From the article on pre-foreclosure below, list every public website it names where pre-foreclosure homes and addresses appear.

Reading text:
++++++++++++++++++++

A lot of us buy our houses by borrowing money from a bank or financial institution. That’s our mortgage. Every month, we make payments including some principal amount and interests to the mortgage company that lent us the money. If, for whatever reason, we fall on hard times and are unable to make those payments, we would be considered late or delinquent in our payments. After a few months of being delinquent, the mortgage company will start the pre-foreclosure process. What if you find yourself in this situation where your house is in pre-foreclosure and a very likely foreclosure? Some think that filing for bankruptcy is the only way out. But it isn’t. You have many options.
As always, of course, consult attorneys and financial advisors. We are neither, but we hope this is a good read for you to know your potential options.
First let’s try to understand the pre- to foreclosure process a little first. The process may vary a bit state by state. This article is written with the perspective of the process in California. The following is the “non-judicial foreclosure” process which is what is most often used in California. (The other option is called “judicial foreclosure” process which basically means the lender asks the court for approval to sell your house.)
1, Foreclosure Avoidance Assessment: It all starts with the bank contacting you to try to assess your situation and find if there are options. This usually happens after you did not make a few months’ payments. It’s the “foreclosure avoidance assessment” period. If any avoidance method is worked out during this time, it means you can avoid foreclosure. The avoidance method may involve spreading what you owe (plus late fees and penalties) over a longer period of time, adding those late payments to regular payments or other way of repayment, or modifying the overall loan term so you can pay less every month. Please note though, that just because you pay less every month doesn’t mean you’re paying less over the life of the loan. If you pay less every month but the loan takes much longer to be paid off, you end up paying a lot more interest over time.
2, Notice of Default (NOD): If no plan gets worked out in the previous time period, about 30 days after the lender first contacted you, the lender will record a Notice of Default with the county. This becomes public record. In many counties, these public records can be easily searched online on the county recorders database. Otherwise, anyone can visit the county office and look up these records. Around this time, because they are now public records, these pre-foreclosure homes and addresses will appear on public sites like Zillow, Redfin, Trulia etc. This is the time when you might start receiving a lot of confusing direct mail, spams or messages from different parties like lawyers, realtors and investors. From here on, you have 90 days to remedy the situation before the next stage kicks in. You still have many options during this time to avoid foreclosure.

++++++++++++++++++++

Information given:
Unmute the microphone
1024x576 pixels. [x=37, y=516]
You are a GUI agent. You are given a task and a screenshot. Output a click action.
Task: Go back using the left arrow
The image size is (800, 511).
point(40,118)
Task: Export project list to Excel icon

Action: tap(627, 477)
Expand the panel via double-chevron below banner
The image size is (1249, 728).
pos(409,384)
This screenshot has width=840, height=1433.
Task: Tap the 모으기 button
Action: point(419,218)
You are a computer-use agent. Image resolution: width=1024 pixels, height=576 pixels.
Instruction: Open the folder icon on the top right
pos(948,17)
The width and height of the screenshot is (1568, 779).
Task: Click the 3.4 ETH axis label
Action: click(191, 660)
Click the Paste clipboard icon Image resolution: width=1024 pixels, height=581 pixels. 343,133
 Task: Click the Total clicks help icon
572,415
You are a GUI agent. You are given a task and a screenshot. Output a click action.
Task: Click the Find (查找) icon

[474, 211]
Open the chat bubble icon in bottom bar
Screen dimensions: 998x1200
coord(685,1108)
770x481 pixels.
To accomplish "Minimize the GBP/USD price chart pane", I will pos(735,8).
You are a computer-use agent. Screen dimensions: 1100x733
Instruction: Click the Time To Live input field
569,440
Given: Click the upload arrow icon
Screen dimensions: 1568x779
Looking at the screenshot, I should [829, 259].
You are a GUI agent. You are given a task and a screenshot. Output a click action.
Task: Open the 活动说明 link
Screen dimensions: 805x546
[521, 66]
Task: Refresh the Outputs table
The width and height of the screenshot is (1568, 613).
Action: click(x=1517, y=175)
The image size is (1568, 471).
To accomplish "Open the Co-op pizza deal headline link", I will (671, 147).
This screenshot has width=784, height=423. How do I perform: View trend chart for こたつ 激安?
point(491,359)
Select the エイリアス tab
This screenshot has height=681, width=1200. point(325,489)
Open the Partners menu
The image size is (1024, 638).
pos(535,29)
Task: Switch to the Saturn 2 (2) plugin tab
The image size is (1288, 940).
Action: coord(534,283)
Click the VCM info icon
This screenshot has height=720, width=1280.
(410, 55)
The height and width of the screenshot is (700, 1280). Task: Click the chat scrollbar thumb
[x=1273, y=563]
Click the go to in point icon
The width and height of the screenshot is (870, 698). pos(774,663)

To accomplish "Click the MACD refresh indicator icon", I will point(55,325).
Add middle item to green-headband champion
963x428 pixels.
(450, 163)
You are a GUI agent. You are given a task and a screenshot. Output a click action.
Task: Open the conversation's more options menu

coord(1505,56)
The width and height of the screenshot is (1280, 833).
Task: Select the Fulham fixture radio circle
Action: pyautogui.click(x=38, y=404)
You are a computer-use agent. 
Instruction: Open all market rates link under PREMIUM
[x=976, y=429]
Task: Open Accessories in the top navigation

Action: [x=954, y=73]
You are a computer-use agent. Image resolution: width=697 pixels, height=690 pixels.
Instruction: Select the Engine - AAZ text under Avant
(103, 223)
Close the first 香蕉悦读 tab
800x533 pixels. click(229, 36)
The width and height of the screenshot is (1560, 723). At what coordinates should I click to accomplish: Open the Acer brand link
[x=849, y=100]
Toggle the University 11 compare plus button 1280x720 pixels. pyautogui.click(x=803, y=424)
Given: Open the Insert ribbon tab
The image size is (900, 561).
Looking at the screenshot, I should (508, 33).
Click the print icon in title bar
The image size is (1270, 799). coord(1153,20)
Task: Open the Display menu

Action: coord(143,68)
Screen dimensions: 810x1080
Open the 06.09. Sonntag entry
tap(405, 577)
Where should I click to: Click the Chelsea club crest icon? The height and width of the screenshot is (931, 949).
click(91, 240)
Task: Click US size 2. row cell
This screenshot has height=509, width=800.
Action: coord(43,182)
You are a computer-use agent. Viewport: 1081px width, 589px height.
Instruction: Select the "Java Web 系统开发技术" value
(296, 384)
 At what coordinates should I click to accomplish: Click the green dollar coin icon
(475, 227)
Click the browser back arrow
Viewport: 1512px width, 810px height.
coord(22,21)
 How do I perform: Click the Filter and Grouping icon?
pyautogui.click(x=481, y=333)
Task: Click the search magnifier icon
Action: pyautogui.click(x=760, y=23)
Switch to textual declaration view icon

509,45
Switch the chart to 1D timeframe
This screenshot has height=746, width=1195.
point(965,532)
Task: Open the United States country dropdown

++++++++++++++++++++

Answer to the exercise: Zillow, Redfin, Trulia